— Work to complete —
The answer must consist of each line below that contains the word "menu", copied in full.

Entries taken from a collection
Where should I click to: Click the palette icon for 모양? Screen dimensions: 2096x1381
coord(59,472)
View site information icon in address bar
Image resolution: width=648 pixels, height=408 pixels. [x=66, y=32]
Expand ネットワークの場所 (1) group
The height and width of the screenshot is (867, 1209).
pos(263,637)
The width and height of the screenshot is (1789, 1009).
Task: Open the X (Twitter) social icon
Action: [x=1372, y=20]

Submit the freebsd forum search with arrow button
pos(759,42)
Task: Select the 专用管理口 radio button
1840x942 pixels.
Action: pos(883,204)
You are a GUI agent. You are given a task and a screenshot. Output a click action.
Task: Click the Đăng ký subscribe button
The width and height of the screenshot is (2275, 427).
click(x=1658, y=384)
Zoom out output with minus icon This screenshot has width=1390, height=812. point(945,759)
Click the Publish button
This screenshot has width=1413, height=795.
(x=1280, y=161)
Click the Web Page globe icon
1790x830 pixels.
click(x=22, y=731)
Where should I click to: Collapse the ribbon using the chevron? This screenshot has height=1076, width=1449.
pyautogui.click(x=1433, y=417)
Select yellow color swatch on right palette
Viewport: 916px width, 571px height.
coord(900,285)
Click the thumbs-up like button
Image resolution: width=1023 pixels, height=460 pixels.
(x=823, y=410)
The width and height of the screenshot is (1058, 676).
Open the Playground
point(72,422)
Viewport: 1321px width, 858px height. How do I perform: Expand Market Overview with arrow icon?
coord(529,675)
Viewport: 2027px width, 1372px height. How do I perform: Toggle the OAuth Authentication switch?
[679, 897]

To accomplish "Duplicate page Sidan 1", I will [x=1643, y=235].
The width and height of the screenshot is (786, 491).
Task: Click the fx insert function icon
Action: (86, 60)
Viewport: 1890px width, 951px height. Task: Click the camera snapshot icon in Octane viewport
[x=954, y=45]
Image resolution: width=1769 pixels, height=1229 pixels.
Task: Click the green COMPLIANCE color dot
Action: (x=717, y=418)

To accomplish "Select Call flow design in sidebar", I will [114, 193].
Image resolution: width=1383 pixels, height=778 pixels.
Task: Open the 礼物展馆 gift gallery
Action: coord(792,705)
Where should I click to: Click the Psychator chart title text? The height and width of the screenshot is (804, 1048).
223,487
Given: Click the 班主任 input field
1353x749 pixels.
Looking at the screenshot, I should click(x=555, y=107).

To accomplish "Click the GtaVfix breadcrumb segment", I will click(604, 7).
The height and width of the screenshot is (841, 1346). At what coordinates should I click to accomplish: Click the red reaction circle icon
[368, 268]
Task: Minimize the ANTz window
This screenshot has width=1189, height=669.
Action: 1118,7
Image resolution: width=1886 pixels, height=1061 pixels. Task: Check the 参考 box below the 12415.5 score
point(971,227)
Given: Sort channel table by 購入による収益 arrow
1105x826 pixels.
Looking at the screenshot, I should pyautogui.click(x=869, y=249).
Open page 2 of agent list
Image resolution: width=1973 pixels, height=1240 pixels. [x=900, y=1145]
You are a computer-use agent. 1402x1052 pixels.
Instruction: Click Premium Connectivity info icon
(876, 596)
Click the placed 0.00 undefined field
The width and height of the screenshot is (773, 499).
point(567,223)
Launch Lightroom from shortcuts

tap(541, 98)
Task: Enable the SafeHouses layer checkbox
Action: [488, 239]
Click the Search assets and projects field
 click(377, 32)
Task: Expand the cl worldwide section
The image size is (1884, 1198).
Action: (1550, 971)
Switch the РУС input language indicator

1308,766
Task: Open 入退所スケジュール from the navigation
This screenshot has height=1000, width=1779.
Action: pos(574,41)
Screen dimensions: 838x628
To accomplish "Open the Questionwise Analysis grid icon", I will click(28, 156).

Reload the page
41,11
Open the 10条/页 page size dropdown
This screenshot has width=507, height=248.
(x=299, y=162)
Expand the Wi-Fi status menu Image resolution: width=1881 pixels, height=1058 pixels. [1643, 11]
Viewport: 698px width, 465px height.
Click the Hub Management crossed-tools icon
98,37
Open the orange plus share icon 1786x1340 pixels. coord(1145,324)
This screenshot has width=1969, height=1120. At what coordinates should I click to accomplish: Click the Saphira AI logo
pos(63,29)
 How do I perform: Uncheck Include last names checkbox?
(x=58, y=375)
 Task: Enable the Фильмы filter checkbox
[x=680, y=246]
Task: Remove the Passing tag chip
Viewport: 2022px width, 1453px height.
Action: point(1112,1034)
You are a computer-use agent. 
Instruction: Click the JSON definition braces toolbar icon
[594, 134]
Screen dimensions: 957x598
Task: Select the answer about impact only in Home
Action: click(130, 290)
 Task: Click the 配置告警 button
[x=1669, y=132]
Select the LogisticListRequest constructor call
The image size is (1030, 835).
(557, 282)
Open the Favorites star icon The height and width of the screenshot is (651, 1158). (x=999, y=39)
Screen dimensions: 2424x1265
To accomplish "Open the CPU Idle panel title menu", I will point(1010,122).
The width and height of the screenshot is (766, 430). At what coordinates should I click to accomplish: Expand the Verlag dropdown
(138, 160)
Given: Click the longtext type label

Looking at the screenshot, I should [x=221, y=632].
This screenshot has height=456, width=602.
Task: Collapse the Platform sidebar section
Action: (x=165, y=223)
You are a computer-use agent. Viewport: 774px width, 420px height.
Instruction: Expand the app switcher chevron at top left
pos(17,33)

— Reply —
Expand the Wi-Fi status menu Image resolution: width=1881 pixels, height=1058 pixels. [1643, 11]
To accomplish "Open the CPU Idle panel title menu", I will point(1010,122).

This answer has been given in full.